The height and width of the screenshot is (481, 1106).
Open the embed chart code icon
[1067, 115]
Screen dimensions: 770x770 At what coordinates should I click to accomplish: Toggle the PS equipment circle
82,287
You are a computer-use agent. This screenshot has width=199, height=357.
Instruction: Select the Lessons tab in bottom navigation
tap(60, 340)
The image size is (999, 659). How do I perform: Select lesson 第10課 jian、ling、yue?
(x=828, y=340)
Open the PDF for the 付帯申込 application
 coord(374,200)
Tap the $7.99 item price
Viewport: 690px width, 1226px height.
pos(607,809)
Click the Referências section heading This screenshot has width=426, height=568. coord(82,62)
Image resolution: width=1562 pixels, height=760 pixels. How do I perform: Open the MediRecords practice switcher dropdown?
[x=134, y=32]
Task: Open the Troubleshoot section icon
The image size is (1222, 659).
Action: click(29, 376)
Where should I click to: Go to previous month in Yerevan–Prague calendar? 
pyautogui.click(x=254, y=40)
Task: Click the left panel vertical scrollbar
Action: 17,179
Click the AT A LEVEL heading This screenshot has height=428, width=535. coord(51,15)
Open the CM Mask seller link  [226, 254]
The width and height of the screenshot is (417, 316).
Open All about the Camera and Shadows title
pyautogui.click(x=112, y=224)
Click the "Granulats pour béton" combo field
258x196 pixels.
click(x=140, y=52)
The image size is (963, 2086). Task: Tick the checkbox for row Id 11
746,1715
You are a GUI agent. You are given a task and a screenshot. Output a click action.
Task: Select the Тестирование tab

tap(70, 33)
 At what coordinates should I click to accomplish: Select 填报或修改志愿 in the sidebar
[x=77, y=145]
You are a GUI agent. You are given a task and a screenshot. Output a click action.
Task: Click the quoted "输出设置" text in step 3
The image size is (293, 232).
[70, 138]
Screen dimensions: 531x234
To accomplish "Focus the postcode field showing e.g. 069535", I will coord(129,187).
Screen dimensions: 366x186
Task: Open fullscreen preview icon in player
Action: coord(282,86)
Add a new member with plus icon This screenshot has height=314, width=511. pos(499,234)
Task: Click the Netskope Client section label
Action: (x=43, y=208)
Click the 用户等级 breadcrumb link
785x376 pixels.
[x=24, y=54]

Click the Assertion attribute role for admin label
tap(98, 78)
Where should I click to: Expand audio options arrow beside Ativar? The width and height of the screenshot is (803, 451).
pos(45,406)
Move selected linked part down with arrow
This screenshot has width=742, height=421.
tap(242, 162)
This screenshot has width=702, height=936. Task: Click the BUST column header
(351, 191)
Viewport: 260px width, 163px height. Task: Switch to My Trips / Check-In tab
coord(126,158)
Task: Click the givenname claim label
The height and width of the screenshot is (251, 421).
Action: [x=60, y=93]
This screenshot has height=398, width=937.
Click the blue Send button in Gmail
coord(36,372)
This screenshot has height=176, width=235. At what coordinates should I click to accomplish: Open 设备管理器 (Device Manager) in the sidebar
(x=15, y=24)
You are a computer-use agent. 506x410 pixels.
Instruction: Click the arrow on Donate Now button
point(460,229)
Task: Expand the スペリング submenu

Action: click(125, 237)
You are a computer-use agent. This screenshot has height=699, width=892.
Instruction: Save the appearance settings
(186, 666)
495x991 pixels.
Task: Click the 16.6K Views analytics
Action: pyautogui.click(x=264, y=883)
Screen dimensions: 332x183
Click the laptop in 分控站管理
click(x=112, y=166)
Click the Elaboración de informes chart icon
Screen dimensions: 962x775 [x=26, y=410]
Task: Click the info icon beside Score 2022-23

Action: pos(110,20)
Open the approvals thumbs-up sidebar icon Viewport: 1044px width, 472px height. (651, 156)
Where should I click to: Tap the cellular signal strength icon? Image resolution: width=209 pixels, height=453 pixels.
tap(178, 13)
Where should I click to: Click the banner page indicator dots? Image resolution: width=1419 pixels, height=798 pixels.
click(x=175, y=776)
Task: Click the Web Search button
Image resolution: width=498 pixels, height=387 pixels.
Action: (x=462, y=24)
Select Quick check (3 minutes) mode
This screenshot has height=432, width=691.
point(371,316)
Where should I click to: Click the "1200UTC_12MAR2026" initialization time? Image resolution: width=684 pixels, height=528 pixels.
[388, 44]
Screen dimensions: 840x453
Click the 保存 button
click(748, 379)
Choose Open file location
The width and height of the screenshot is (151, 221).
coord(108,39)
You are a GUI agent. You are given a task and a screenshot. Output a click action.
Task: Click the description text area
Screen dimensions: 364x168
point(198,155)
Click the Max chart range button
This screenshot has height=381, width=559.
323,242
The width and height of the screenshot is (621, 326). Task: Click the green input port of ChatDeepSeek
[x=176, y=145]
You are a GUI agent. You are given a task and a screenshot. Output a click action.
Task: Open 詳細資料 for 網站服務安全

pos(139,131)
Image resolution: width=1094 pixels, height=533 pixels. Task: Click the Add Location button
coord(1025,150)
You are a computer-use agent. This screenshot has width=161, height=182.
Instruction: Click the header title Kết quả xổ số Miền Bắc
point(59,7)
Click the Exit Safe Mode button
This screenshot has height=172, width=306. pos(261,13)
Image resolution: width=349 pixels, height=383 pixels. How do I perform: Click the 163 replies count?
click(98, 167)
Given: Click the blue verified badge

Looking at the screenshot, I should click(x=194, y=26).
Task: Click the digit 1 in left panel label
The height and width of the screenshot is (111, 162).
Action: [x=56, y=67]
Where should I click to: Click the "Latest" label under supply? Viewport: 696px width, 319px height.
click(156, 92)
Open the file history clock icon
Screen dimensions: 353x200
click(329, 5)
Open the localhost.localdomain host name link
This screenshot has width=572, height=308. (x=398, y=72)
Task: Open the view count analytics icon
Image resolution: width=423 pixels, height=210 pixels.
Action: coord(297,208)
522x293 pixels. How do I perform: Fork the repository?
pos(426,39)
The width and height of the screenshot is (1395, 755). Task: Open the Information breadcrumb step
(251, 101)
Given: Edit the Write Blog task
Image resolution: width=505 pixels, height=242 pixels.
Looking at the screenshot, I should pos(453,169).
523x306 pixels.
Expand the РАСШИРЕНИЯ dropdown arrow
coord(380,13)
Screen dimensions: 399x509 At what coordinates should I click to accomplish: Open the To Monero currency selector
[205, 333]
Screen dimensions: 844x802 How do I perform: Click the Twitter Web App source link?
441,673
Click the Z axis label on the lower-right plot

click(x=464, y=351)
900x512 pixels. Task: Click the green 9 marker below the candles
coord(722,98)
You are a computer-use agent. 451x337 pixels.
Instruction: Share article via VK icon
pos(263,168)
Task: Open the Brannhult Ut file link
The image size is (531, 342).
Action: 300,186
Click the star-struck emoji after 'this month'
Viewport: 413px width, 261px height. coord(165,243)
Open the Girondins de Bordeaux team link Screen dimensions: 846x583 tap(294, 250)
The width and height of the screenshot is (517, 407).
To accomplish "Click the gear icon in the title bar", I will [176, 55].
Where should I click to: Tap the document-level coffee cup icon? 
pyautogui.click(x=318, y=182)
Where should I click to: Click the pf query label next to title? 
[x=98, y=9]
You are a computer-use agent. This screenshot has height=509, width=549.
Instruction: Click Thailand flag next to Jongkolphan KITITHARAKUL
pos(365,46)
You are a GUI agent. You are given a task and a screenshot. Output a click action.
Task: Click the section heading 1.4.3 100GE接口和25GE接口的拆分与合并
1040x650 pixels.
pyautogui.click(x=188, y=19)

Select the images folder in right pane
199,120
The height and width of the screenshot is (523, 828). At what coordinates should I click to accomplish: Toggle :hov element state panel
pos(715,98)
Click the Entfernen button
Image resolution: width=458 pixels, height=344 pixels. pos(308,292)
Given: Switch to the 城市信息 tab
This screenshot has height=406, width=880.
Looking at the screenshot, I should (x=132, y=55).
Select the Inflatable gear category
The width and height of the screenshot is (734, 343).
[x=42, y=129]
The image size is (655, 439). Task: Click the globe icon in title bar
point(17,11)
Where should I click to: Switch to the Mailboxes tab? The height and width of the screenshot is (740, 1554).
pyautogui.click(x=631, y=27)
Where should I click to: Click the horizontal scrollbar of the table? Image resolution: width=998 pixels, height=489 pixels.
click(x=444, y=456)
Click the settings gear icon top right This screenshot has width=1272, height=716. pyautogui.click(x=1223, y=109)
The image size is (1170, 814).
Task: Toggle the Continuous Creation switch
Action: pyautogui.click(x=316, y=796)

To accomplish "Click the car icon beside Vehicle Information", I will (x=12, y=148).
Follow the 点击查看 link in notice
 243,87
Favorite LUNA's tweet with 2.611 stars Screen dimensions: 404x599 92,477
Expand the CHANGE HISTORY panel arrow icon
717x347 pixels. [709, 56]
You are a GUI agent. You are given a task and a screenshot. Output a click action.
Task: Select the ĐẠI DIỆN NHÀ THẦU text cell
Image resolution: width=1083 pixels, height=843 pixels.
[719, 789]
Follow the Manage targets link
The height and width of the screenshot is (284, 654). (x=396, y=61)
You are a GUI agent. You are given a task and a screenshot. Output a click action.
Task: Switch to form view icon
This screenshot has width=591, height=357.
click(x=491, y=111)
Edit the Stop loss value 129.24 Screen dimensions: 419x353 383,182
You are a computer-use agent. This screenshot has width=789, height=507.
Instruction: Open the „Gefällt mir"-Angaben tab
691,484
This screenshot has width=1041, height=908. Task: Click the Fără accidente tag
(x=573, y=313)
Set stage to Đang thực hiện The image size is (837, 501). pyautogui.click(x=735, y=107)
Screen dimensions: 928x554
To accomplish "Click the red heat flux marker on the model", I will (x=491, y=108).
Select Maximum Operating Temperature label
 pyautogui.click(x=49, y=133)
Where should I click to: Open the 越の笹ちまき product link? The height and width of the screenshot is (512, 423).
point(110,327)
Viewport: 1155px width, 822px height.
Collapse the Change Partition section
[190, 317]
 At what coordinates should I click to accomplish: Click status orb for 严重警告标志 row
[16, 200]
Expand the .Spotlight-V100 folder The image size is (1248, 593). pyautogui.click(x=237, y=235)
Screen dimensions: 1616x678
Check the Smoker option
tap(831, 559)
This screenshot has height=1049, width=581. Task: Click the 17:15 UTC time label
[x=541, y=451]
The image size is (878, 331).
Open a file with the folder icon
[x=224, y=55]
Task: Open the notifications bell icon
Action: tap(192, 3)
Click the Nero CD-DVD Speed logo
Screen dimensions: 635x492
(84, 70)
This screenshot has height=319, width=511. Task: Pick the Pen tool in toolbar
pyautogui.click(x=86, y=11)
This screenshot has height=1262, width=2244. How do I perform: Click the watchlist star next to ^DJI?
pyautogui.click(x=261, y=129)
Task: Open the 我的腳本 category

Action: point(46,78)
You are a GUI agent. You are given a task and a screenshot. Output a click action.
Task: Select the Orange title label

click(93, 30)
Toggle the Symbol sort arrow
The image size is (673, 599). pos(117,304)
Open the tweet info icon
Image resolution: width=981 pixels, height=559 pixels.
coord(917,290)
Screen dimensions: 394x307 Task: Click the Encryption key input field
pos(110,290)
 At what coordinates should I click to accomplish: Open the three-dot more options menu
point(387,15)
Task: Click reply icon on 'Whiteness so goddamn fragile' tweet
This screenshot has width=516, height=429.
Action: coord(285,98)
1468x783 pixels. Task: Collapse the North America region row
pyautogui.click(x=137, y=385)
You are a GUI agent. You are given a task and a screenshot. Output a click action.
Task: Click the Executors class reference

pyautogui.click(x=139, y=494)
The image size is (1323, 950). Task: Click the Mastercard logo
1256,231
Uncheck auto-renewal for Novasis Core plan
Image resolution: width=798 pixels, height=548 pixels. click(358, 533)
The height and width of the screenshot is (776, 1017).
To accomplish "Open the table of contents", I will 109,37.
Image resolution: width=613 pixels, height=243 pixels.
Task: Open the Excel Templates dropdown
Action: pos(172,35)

PROBLEM:
Only an exact copy of the lines from the beginning of the listing through the line with "The width and height of the screenshot is (417, 316).", both included, belongs in the answer.

EXERCISE RESPONSE:
The height and width of the screenshot is (481, 1106).
Open the embed chart code icon
[1067, 115]
Screen dimensions: 770x770 At what coordinates should I click to accomplish: Toggle the PS equipment circle
82,287
You are a computer-use agent. This screenshot has width=199, height=357.
Instruction: Select the Lessons tab in bottom navigation
tap(60, 340)
The image size is (999, 659). How do I perform: Select lesson 第10課 jian、ling、yue?
(x=828, y=340)
Open the PDF for the 付帯申込 application
 coord(374,200)
Tap the $7.99 item price
Viewport: 690px width, 1226px height.
pos(607,809)
Click the Referências section heading This screenshot has width=426, height=568. coord(82,62)
Image resolution: width=1562 pixels, height=760 pixels. How do I perform: Open the MediRecords practice switcher dropdown?
[x=134, y=32]
Task: Open the Troubleshoot section icon
The image size is (1222, 659).
Action: click(29, 376)
Where should I click to: Go to previous month in Yerevan–Prague calendar? 
pyautogui.click(x=254, y=40)
Task: Click the left panel vertical scrollbar
Action: 17,179
Click the AT A LEVEL heading This screenshot has height=428, width=535. coord(51,15)
Open the CM Mask seller link  [226, 254]
The width and height of the screenshot is (417, 316).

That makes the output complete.